I was very very very very self-conscious for a long while, (and I'm still working on that!). But I look back over the past 7 years and I can truly say I've come such a long way since then. The first step I took was to learn to relax and let go because I would often get anxiety attacks and stuff, so I started to meditate (it helped me soooo much!!! I advise everyone to do it). The second step I took was to make the decision to not depend on having my hair back to be happy. To not let my hair loss control my mood and my joy. It's a habit I formed to no longer think about my hairloss first thing in the morning and last thing at night, or just 98% of the time. No more. I have a life going here! And i'm not going to put it on hold for this. And I remember the days when I would miss school all the time because of the shame and embarassment I felt and that I didn't work for about 8 months because I did not even have the confidence to go out and look for a job. Just stepping out of the house was a big deal for me trust me I know how you feel. You may not be able to change the fact that you lose your hair (mind you they are coming out with new treatments at such a fast pace that I think we will live to see the remedy to this), but you can control how you react to it.
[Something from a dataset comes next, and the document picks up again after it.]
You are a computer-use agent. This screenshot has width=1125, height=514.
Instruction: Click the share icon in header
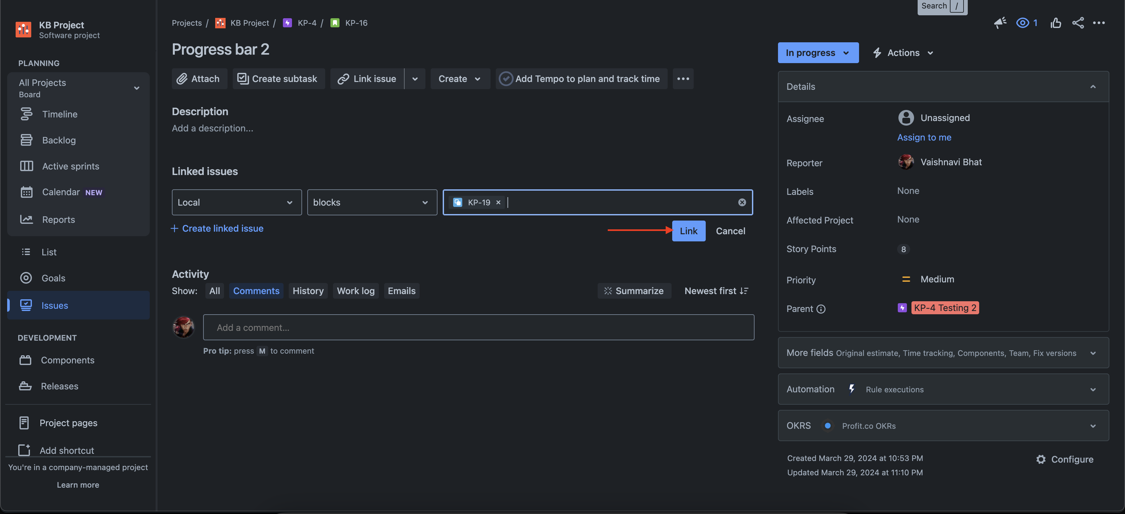pyautogui.click(x=1078, y=23)
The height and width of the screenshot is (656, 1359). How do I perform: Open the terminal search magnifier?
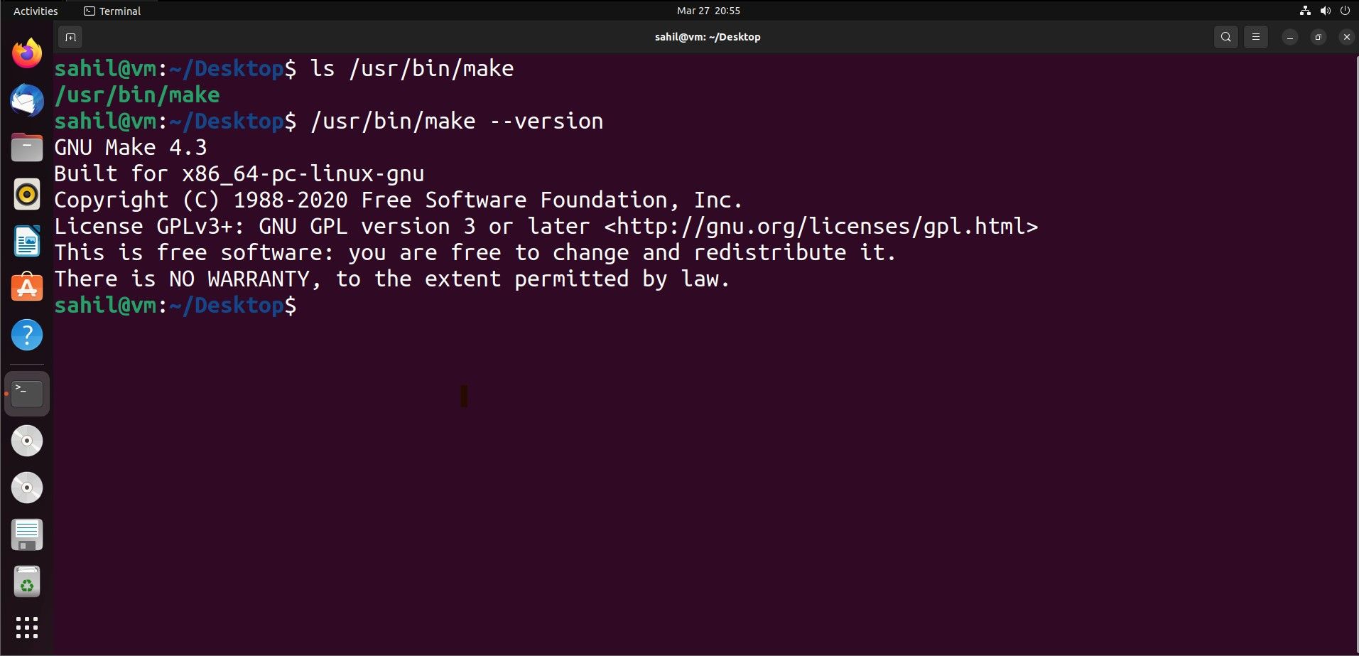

And that's what you must realise. Learn to let go of things you can't control, and change the things you can. Your attitude, your state of mind is something you can change. With that will come a brand new you. It's a process, my dear that's all. You can get through this, and you will. You deserve to be happy- realise this. Once you find your happiness you won't care so much about your baldspots lolll. STAY STRONG AND BE HAPPY BEAUTIFUL. If you need to talk reach out to me. Take care!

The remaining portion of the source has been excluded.